|
Getting your Trinity Audio player ready...
|
Política – Marco Aurélio Carvalho, Advogado de Lulinha, afirmou que tratou apenas “lateralmente” das investigações durante reunião no Palácio da Alvorada; encontro teve foco nas eleições em São Paulo
O advogado de Fábio Luís Lula da Silva, conhecido como Lulinha, Marco Aurélio Carvalho, afirmou que reclamou ao presidente Luiz Inácio Lula da Silva (PT) de supostos “vazamentos seletivos” relacionados às investigações da Polícia Federal (PF) contra seu filho. A declaração foi feita após uma reunião no Palácio da Alvorada, em Brasília, na noite de quarta-feira (19).
Segundo Carvalho, as investigações foram tratadas apenas de forma “lateral” durante o encontro. O principal assunto, de acordo com o advogado, foi a campanha eleitoral em São Paulo. Ele também atua como coordenador da campanha de reeleição de Lula no estado.
Apesar de afirmar que não discutiu com o presidente a estratégia de defesa de Lulinha, Carvalho admitiu ter levado a Lula sua preocupação com o que classificou como vazamentos de informações dos inquéritos.
“O presidente não quer, evidentemente, uma Polícia Federal para chamar de sua. Ele não quer que ninguém seja tratado como se estivesse acima da lei”, afirmou o advogado. Segundo ele, Lula também reiterou que o filho deve prestar esclarecimentos às autoridades.
Carvalho disse ainda que pretende conduzir a defesa de Lulinha de forma transparente e que o objetivo é esclarecer as dúvidas relacionadas às atividades profissionais do filho do presidente.
Investigações contra Lulinha
Fábio Luís Lula da Silva é alvo de três inquéritos da Polícia Federal que apuram suspeitas de tráfico de influência. As investigações também envolvem pessoas próximas ao empresário.
O advogado afirmou que não pretende impedir a apuração, mas criticou o que considera uma atuação política de setores da PF.
“O que está acontecendo é um vazamento seletivo e criminoso por parte da Polícia Federal”, declarou Carvalho, ressaltando que sua crítica não se estende à corporação como um todo.

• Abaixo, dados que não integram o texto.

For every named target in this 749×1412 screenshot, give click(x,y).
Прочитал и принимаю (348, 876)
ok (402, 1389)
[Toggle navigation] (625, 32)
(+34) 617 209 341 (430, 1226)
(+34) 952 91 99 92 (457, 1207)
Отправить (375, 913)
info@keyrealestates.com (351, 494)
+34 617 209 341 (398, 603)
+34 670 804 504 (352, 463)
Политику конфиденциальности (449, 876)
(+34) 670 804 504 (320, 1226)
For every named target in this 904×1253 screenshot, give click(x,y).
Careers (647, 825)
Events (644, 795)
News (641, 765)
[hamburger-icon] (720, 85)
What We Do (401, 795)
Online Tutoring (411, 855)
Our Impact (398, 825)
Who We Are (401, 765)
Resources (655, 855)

Ele disse confiar no diretor-geral da PF, Andrei Rodrigues, e nos ministros do Supremo Tribunal Federal (STF) André Mendonça e Flávio Dino, que são relatores de inquéritos relacionados ao caso.
Na avaliação do advogado, integrantes da PF estariam utilizando as investigações para atender a interesses políticos e eleitorais. Carvalho afirmou ainda ter relatado a Lula que haveria uma tentativa de levar a disputa eleitoral para o “tapetão”.
Haddad participou da reunião
Além de Lula e Marco Aurélio Carvalho, o encontro no Palácio da Alvorada contou com a participação do ex-ministro Fernando Haddad, candidato do PT ao governo de São Paulo.
De acordo com Carvalho, a reunião teve como foco principal o início da campanha eleitoral no estado. Os participantes fizeram um balanço das primeiras movimentações e discutiram as próximas agendas.
O advogado afirmou que Lula demonstrou otimismo com a candidatura de Haddad e pretende dar prioridade a São Paulo durante a campanha.
Caso Marcola
Carvalho também afirmou que o ex-chefe de gabinete pessoal de Lula, Marco Aurélio Santana Ribeiro, conhecido como Marcola, não foi discutido durante a reunião.
Marcola aparece em investigações relacionadas à lobista Roberta Luchsinger, que é apontada como amiga de Lulinha.
Segundo Carvalho, sua conversa com Lula não teve como objetivo tratar da defesa de Lulinha, mas ele aproveitou o encontro para manifestar preocupação com a divulgação de informações relacionadas aos inquéritos.